[Collected data entries]
:::

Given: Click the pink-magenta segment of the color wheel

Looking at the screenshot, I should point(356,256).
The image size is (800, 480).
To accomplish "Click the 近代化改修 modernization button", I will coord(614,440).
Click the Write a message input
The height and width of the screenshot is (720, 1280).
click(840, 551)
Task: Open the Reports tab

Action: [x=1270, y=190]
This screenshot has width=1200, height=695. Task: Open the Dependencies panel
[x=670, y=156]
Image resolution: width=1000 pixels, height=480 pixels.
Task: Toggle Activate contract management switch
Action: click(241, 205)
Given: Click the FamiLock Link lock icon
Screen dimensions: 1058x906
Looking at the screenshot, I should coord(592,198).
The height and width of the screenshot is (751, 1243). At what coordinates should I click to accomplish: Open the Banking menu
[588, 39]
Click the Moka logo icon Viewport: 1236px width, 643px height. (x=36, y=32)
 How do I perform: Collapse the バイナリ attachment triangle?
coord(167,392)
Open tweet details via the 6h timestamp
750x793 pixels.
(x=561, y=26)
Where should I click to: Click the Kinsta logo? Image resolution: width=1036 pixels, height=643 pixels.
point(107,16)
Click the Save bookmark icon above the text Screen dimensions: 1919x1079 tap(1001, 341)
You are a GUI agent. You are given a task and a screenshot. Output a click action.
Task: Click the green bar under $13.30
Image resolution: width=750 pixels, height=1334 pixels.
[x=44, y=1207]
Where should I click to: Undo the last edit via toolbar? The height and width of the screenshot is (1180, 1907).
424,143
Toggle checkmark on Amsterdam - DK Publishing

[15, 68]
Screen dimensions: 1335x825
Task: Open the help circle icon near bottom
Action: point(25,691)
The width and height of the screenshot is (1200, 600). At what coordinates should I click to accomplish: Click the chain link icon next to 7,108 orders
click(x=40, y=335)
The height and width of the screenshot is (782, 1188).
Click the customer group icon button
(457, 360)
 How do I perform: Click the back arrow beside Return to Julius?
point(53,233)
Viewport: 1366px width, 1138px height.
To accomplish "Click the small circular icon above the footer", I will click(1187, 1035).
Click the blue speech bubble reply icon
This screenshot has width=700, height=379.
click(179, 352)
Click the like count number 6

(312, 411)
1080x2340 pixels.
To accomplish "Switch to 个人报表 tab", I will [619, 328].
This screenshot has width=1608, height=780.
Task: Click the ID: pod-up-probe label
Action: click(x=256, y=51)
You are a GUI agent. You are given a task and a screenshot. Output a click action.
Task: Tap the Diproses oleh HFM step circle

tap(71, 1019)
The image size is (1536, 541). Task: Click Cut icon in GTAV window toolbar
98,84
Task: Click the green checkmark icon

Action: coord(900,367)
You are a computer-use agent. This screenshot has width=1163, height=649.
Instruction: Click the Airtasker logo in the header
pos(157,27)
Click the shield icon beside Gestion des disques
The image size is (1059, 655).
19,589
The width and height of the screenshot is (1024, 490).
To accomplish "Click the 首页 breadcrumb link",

:::

Activity → Find the word "Viewport" in the entries and show each line where it is found.

Expected answer →
Click the Moka logo icon Viewport: 1236px width, 643px height. (x=36, y=32)
Viewport: 1366px width, 1138px height.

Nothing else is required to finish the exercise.